BOAT/U.S. member Jim Elroy also grew into adulthood in Sea Scouting and earned its highest award, Quartermaster, under Modlin's tutelage as a member of SSS Volunteer in Newport Beach during the 1950s.
As he went on to a career as a special agent with the FBI, Elroy stayed close to Sea Scouting, even when stationed far from the sea. Assigned to Oklahoma City in the 1980s, Elroy founded Sea Scout Ship Conquest in Shawnee, OK.
Now retired, Elroy is skipper of Ship 410 in Miami, FL, and has served on the Sea Scout National Committee for the past 10 years. He is currently vice commodore of the volunteer board which helps set direction for the program. (BOAT/U.S. members Bruce Johnson, Bill James and Walt Whitacre also serve on the committee along with America's Cup contender, Bill Koch, and sailboat designer Buddy Melges.)
Ship 410 owns a Catalina 25 and has access to another boat, but Elroy frequently uses his own CSY 44 sloop for Sea Scout activities. In fact, Elroy developed a Sea Scout Advanced Leadership Training program (SEAL) over the past several years and uses his boat for the course.
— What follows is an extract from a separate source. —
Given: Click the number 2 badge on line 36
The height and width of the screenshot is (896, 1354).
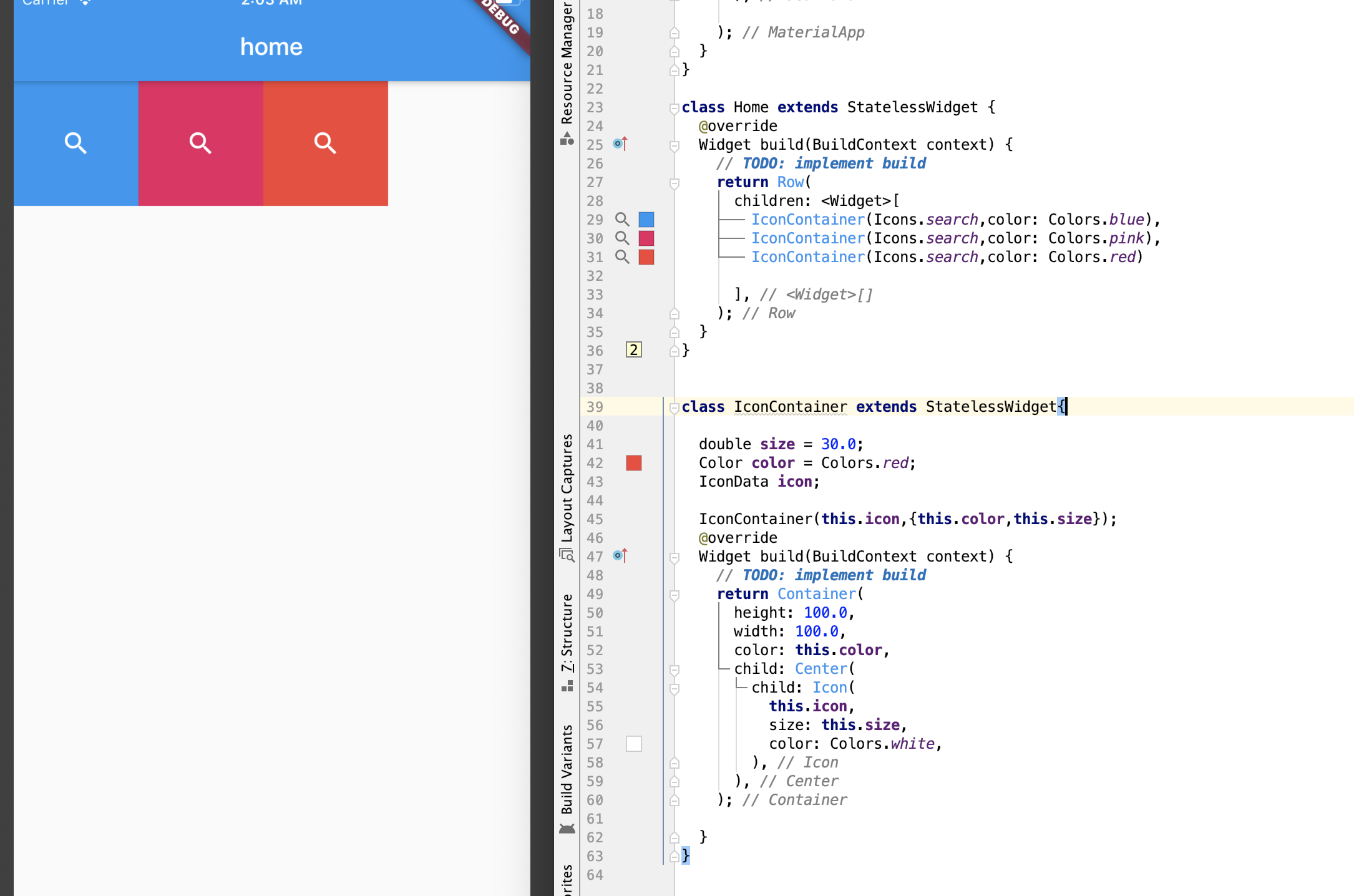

"This is a week-long leadership training program, conducted entirely under way, that allows advanced scouts to use their knowledge of seamanship in combination with management skills," Elroy says. "Each kid takes command for 24 hours, supervising the rest of the crew -- helmsman, navigator, lookout -- and they learn that their decisions and actions have consequences, good or bad, right or wrong."